Nada de extraño podía tener entonces, ni puede tener ahora cuando se juzga con medio siglo de distancia, que lo que he llamado en mi caso conciencia de ser arquitecto echara raíces en el mensaje corbusiano. Poco me afectaron entonces las críticas acervas con raíz ideológica marxista, tal como desdeño hoy las populistas-revisionistas. Y la más común de aquellas la motivaba la imagen de la mujer con la cesta ¿Cómo justificar, decían, la construcción con acarreo a mano de agregados para vertidos de concreto en sitio, en tiempos en que la prefabricación era común en el glorioso territorio revolucionario soviético? Una pregunta que revela una aplastante ignorancia acerca de contexto y circunstancias. Ignorancia que con otro signo se manifestó en la tendencia que en tiempos posmodernistas –el populismo revisionista– insistió en ver el pasado con los criterios del presente para así lograr audiencia, actitud que abrió paso al esquematismo e hizo más fácil el esfuerzo por encontrar culpables y en consecuencia convertir al más notorio, al más beligerante, al que más influencia tuvo en la opinión como fue el mesiánico Le Corbusier en chivo expiatorio de todos los males de la modernidad.
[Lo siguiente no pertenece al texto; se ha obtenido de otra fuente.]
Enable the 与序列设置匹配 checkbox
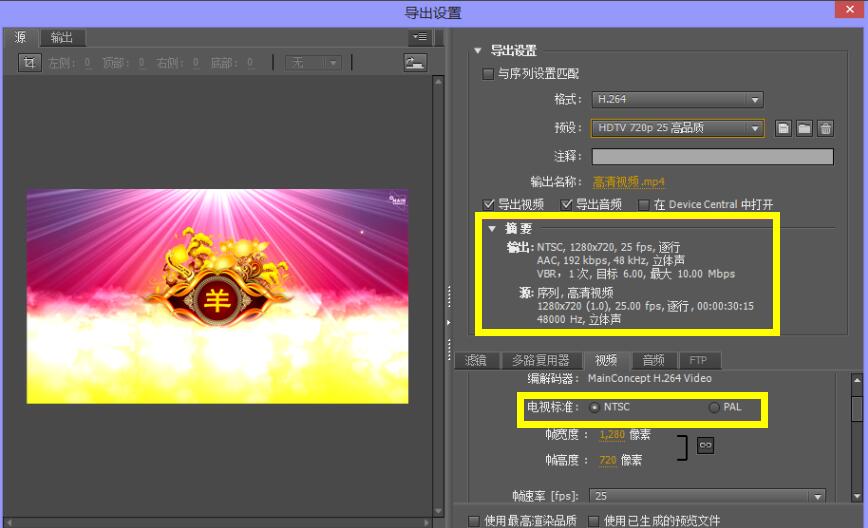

Acusación que pasa por alto que en cierta manera, si usamos un criterio generalista tal como lo escribí más arriba, la voz de Le Corbusier fue la única que formuló de manera ordenada y estableciendo prioridades y puntos de vista fundamentados, los aspectos más sensibles del conjunto de argumentos que definían al Movimiento Moderno. Le Corbusier, para bien o para mal se convirtió por fuerza de las circunstancias –y por supuesto siendo su personalidad un terreno abonado– en portavoz demasiado visible de los planteamientos de la modernidad. Si se le puede acusar de mesianismo, no estaría mal apoyarse en Nietzsche para decir que fue un defecto de su tiempo reflejado en él.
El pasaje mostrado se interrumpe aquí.